Activity: The required result is an exact copy of every line from the one with "Instruction: Remove 'This" through the last line below, with the pictures left out.

Input data:

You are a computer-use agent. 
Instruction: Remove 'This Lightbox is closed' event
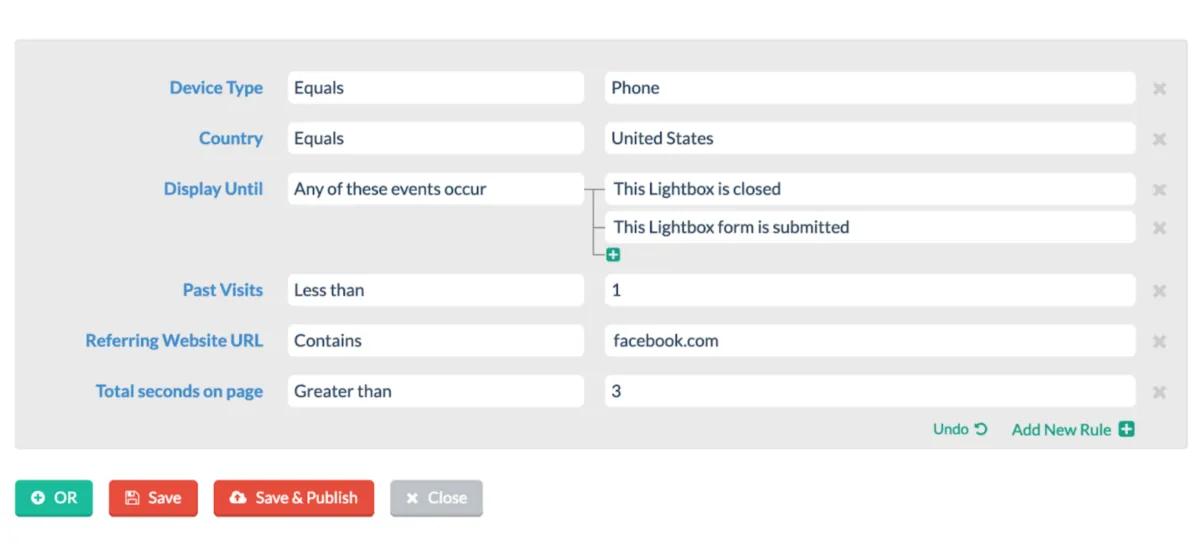click(x=1159, y=190)
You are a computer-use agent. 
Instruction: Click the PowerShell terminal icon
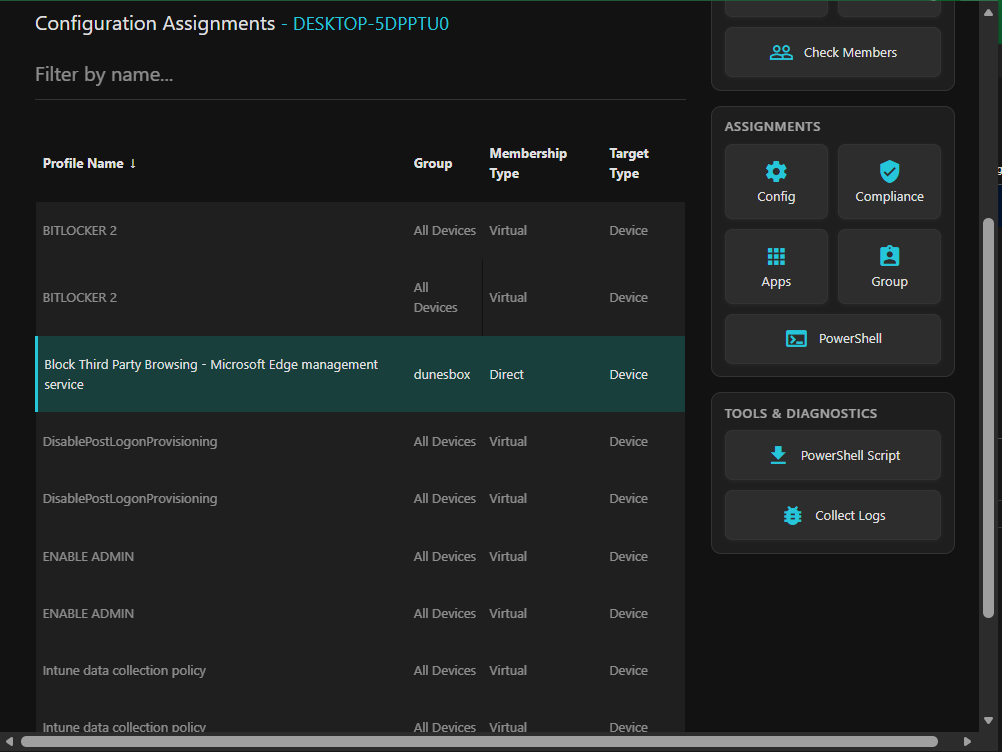[796, 338]
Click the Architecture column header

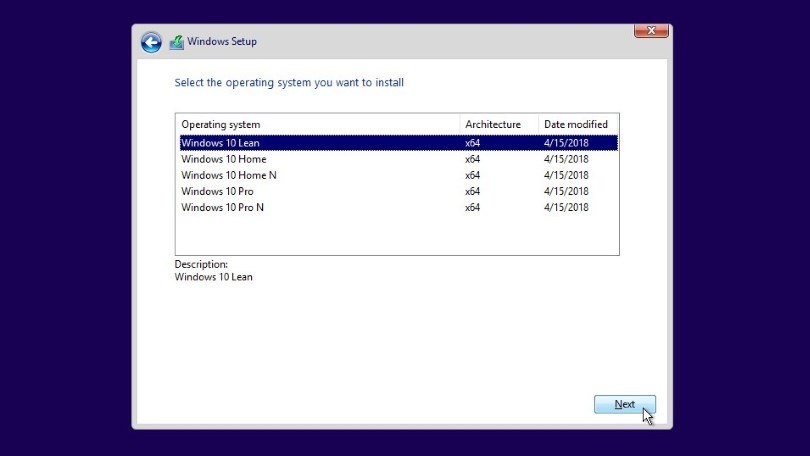click(x=493, y=124)
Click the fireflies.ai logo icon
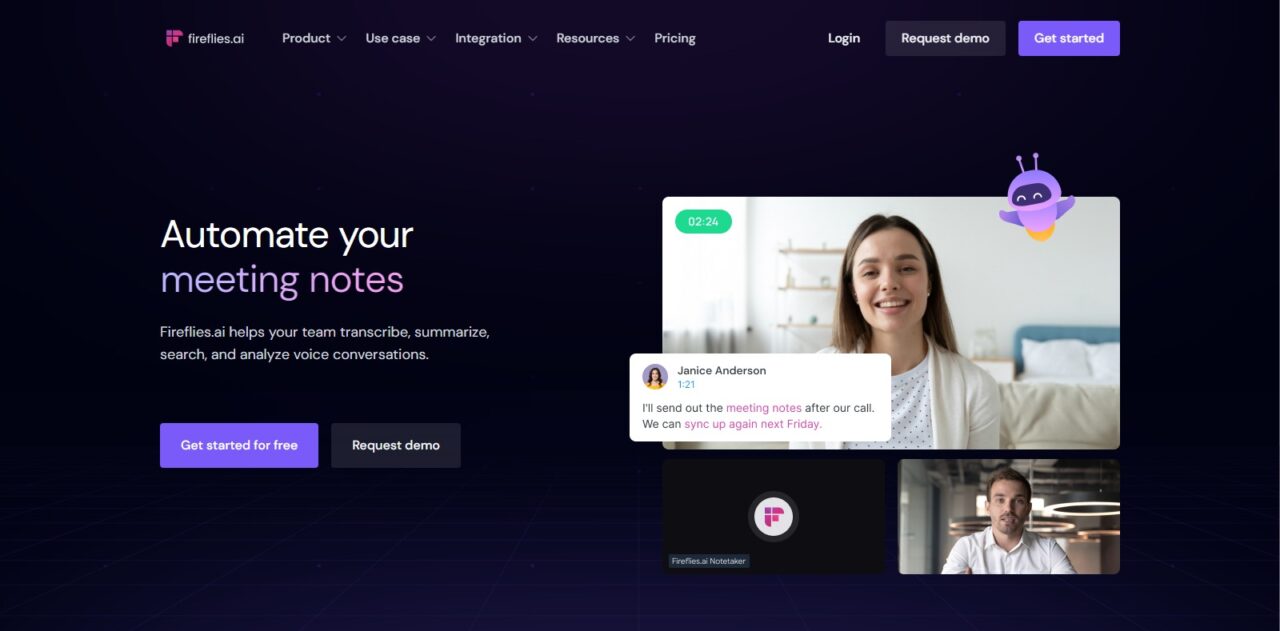Screen dimensions: 1280x631 [x=174, y=38]
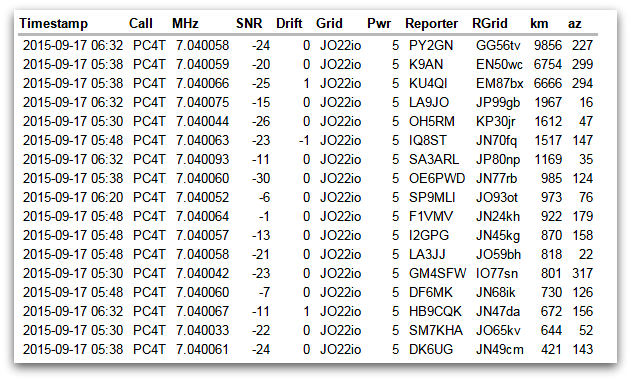631x381 pixels.
Task: Select the SA3ARL reporter entry
Action: [x=434, y=159]
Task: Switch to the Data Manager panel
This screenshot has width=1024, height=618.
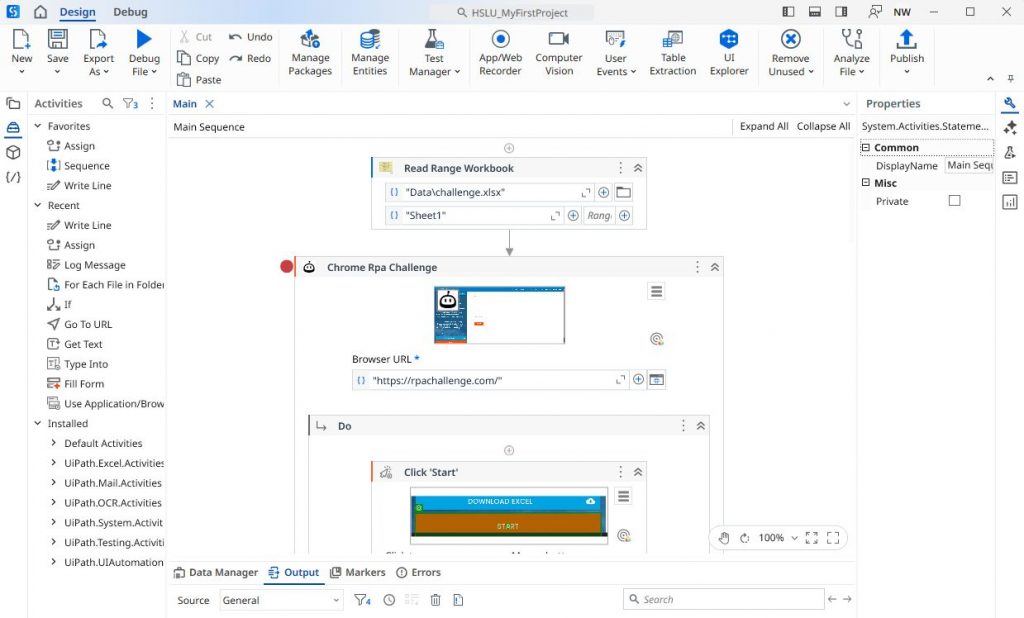Action: pyautogui.click(x=216, y=572)
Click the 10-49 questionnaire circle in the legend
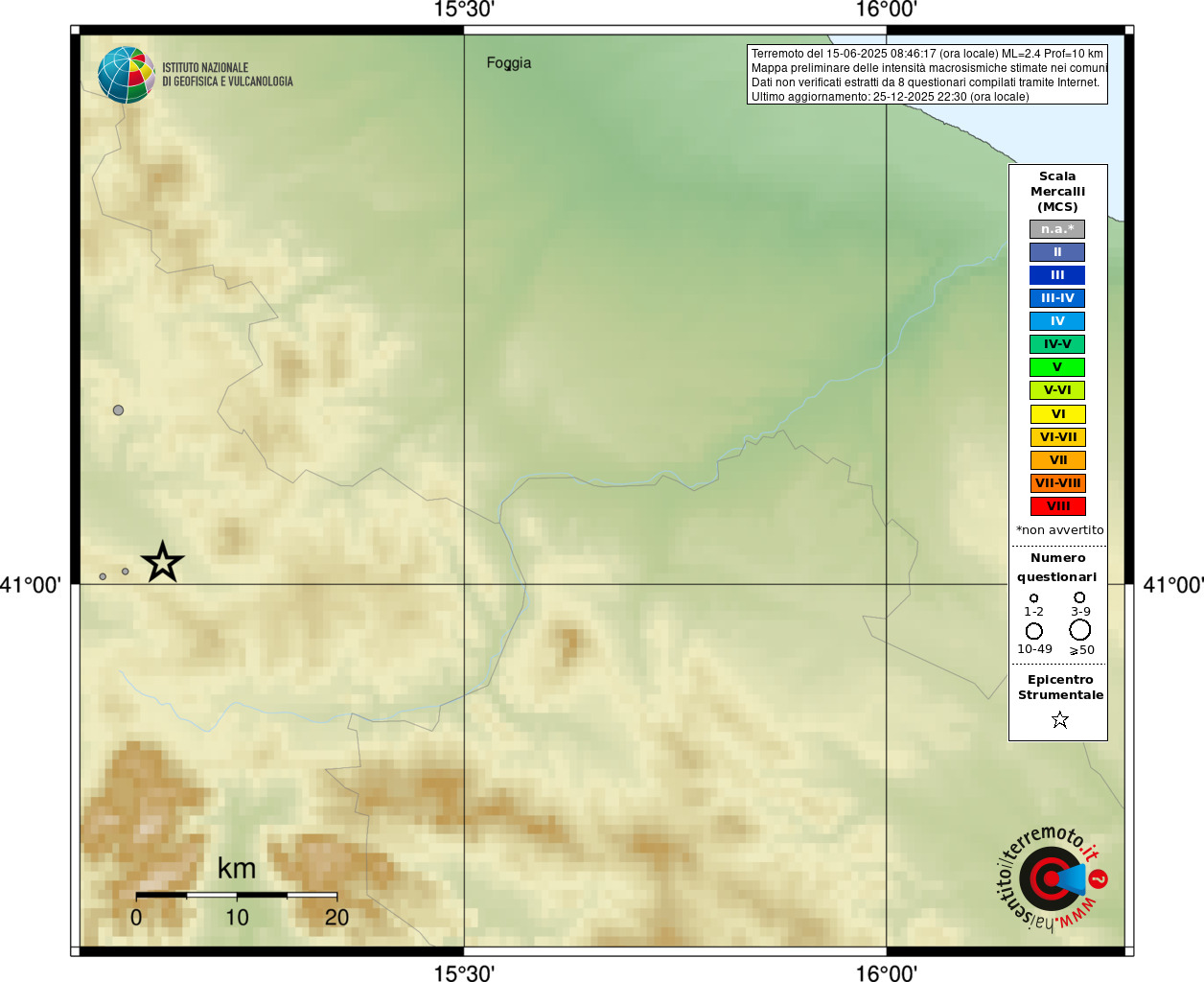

Result:
Instruction: Remove 'This Lightbox is closed' event
click(x=1159, y=190)
You are a computer-use agent. 
Instruction: Click the PowerShell terminal icon
[796, 338]
Click the Architecture column header

click(x=493, y=124)
Click the fireflies.ai logo icon
Screen dimensions: 1280x631 [x=174, y=38]
631x381 pixels.
Task: Select the SA3ARL reporter entry
Action: [x=434, y=159]
Task: Switch to the Data Manager panel
This screenshot has width=1024, height=618.
Action: pyautogui.click(x=216, y=572)
Click the 10-49 questionnaire circle in the legend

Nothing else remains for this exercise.